Le nationalisme de l’exclusion

Partout sur le continent européen, les élections régionales, nationales et européennes ont été marquées par une nouvelle montée de partis qui défendent la suprématie d’intérêts nationaux étriqués sur les valeurs humaines universelles ou sur les obligations et engagements internationaux. (…)

Ce qui nous inquiète, c’est la tendance accrue à rechercher le pouvoir et la popularité grâce à des programmes politiques simplistes et à des slogans assénés dans l’idée que la prospérité et la sécurité ne peuvent être réalisées que par le biais de mesures nationales unilatérales, et si nécessaire, au détriment des autres peuples. Ces slogans font régulièrement la une des médias traditionnels qui leur donnent une caisse de résonance, et finissent par donner une orientation nationaliste à l’agenda politique général d’un pays. D’expression souvent raciste et xénophobe, ils rappellent inévitablement les politiques bellicistes  et ultranationalistes menées avant les deux guerres mondiales. En suggérant que la nation, la nationalité et leurs mythes fondateurs sont la bonne réponse aux défis actuels, ces partis et leurs défenseurs renvoient à un paradigme d’exclusion qui ne manquera pas d’aggraver la situation plutôt que d’apporter la moindre solution.

Le « nationalisme de l’exclusion » est contraire à la dignité humaine. Il représente un déni de justice en cela qu’il définit les droits fondamentaux en fonction de l’origine nationale, raciale ou religieuse, et – in fine – il menace la cohésion sociale au niveau local et la paix entre les pays européens. (…)
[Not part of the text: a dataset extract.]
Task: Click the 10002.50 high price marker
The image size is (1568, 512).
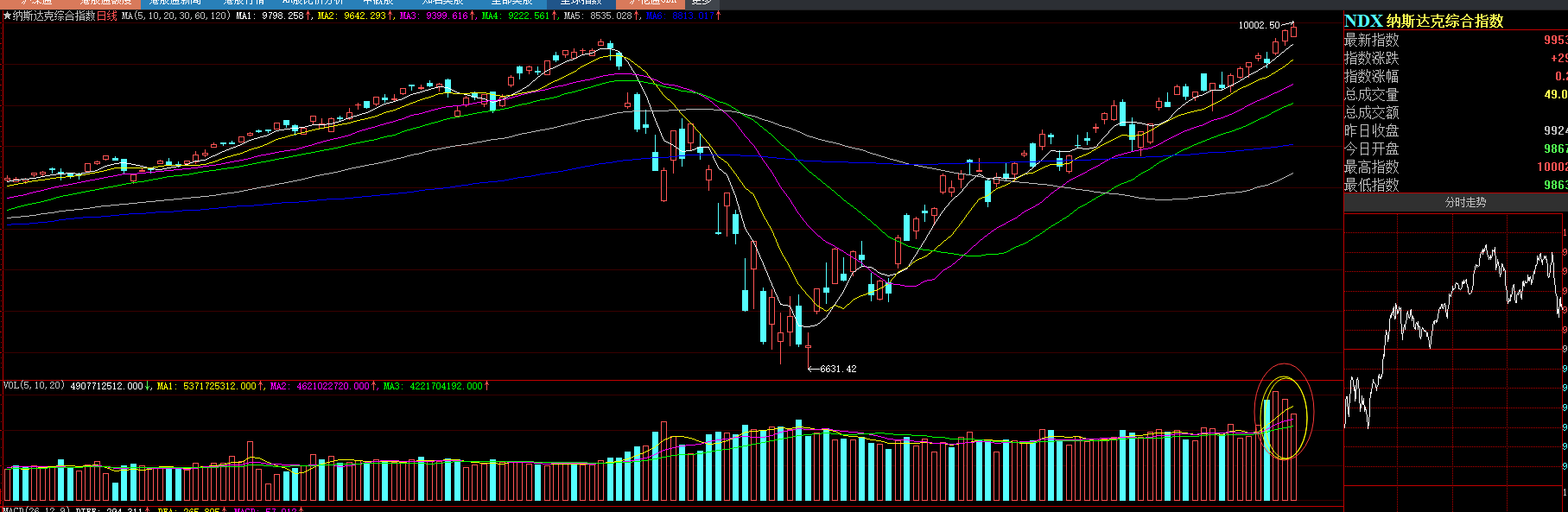Action: pos(1259,25)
En jouant sur les craintes les plus profondes, les responsables politiques nationalistes et populistes tentent de gagner le pouvoir grâce aux solutions simples qu’ils offrent, sans expliquer qu’une solution fondée sur l’injustice et la marginalisation d’une partie de la société ne créera jamais les conditions d’une communauté pacifique et progressiste. Il n’existe aucune réponse rapide et facile aux défis structurels profonds posés par des sociétés plurielles et par une économie mondialisée.

La question de la migration est l’exemple parfait de cette tendance à ignorer les réalités. (…)

Dans les discours des partis nationalistes, l’Union européenne est rendue responsable de la crise économique actuelle, des inégalités sociales et du chômage. En conséquence, ces partis prétendent souvent qu’une sortie de l’Union européenne s’impose. (…)

Comment contrer le nationalisme de l’exclusion ? La réponse devra tous nous impliquer, car elle est liée à nos valeurs européennes communes au cœur desquelles repose le respect de la dignité humaine. (…) Après avoir fait le constat des craintes qui dominent dans l’Europe contemporaine et après avoir reconnu nos propres incertitudes, acceptons les leçons que nous enseigne l’histoire : la guerre entre les nations est la pire des choses. La violence raciste et xénophobe, dans les mots ou dans les actes, est inacceptable d’un point de vue moral et légal. (…)

La vision chrétienne d’une justice et d’une paix universelles ne laisse aucune place au chauvinisme. (…)

En conséquence, nous recommandons:

  • de concevoir des politiques économiques et sociales permettant aux populations de trouver un emploi valorisant et d’assumer leurs responsabilités envers eux-mêmes et leur famille ; des politiques qui leur offrent un véritable soutien lorsqu’elles sont confrontées aux écueils inévitables de la vie ;
  • de concevoir une politique européenne de la migration cohérente, qui prévoit une véritable mutualisation des responsabilités ainsi que des mesures visant à lutter contre toutes les formes de migration forcée. (…)

Nous exhortons les citoyens européens, les organisations de la société civile et les Eglises à :

  • discuter de la valeur d’une identité forte pour une société inclusive où règne une solide cohésion sociale ;
  • s’insurger contre toutes les expressions de rhétoriques nationalistes dans la vie publique et dans la vie privée et les contester ;
  • renforcer la démocratie, la solidarité et le respect de la dignité humaine par l’éducation et la force de l’exemple ;
  • valoriser la dignité humaine, comme élément essentiel de notre patrimoine européen commun.